--- GIVEN DATA Enclosed Below ---
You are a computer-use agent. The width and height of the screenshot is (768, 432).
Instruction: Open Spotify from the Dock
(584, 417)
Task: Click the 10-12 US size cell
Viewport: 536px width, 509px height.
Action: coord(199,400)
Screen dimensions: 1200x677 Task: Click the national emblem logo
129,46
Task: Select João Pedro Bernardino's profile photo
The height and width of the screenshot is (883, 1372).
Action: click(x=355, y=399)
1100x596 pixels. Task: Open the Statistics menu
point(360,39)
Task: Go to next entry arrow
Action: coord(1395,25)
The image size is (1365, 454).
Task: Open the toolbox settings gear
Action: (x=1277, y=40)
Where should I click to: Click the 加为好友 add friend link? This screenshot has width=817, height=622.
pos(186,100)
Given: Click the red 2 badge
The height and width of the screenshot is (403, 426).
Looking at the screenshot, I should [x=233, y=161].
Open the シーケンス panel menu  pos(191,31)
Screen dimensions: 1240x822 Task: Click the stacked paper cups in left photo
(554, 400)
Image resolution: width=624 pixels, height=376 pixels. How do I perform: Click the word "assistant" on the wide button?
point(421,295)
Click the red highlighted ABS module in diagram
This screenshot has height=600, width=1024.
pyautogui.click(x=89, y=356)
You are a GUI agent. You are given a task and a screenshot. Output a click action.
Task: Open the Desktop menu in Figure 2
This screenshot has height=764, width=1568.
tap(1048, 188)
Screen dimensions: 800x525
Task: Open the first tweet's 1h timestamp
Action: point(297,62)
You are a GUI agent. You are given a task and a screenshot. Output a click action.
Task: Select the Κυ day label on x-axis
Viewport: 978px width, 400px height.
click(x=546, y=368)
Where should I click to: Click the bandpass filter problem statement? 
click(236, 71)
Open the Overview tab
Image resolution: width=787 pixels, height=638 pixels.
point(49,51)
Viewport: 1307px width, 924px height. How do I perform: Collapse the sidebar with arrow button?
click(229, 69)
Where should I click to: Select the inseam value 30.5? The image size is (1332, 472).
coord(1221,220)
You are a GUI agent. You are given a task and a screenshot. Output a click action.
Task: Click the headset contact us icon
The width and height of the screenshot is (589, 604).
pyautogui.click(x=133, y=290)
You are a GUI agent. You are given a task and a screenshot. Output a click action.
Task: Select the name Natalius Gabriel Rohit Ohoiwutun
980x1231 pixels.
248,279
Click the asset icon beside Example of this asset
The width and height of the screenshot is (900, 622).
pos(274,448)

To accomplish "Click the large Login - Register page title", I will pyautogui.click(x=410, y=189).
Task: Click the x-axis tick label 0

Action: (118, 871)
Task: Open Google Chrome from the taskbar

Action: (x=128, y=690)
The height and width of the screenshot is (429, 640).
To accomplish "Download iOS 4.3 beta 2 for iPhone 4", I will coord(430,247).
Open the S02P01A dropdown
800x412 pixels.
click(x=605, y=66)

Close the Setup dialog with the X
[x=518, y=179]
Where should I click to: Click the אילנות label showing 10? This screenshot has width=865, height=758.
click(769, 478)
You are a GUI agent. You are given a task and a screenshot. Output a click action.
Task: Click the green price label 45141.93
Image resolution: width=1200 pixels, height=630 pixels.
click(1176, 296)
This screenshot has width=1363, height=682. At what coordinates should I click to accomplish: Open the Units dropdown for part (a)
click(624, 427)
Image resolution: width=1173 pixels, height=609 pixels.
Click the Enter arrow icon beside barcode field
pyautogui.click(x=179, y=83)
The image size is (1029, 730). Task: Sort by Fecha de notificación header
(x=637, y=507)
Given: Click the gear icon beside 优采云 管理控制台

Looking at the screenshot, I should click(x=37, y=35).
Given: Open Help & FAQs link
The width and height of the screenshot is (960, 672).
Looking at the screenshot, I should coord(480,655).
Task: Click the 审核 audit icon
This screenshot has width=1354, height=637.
--- End of Enclosed GIVEN DATA ---
▶ **REQUIREMENT**
Retype the listing above, word for word, from its first line to the line containing "Given: Click the red 2 badge", both ends included.

▶ **EXERCISE RESULT**
You are a computer-use agent. The width and height of the screenshot is (768, 432).
Instruction: Open Spotify from the Dock
(584, 417)
Task: Click the 10-12 US size cell
Viewport: 536px width, 509px height.
Action: coord(199,400)
Screen dimensions: 1200x677 Task: Click the national emblem logo
129,46
Task: Select João Pedro Bernardino's profile photo
The height and width of the screenshot is (883, 1372).
Action: click(x=355, y=399)
1100x596 pixels. Task: Open the Statistics menu
point(360,39)
Task: Go to next entry arrow
Action: coord(1395,25)
The image size is (1365, 454).
Task: Open the toolbox settings gear
Action: (x=1277, y=40)
Where should I click to: Click the 加为好友 add friend link? This screenshot has width=817, height=622.
pos(186,100)
Given: Click the red 2 badge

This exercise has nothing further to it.